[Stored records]

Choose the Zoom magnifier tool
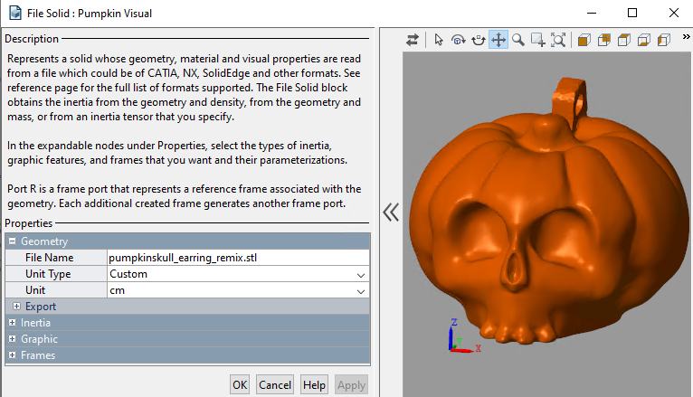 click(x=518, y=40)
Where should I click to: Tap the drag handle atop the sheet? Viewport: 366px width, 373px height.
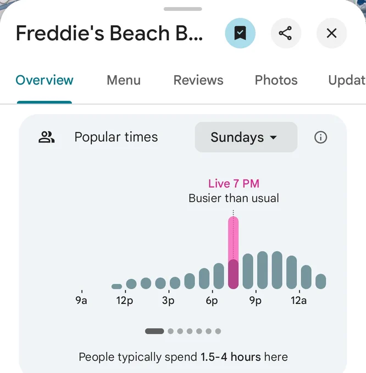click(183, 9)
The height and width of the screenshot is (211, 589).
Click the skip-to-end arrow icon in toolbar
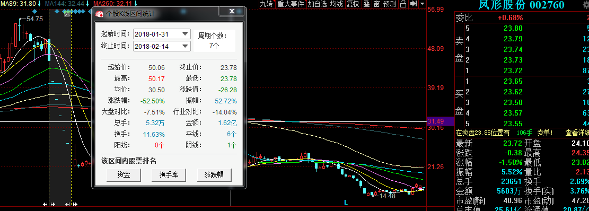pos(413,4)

==

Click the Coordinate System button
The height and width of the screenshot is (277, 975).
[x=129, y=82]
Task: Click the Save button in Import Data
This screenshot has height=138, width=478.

## [Exercise objective]
Reproduce only the lines above spanning from the line containing "The height and width of the screenshot is (277, 975)." through the line containing "This screenshot has height=138, width=478.", word for word.

## [Exercise result]
The height and width of the screenshot is (277, 975).
[x=129, y=82]
Task: Click the Save button in Import Data
This screenshot has height=138, width=478.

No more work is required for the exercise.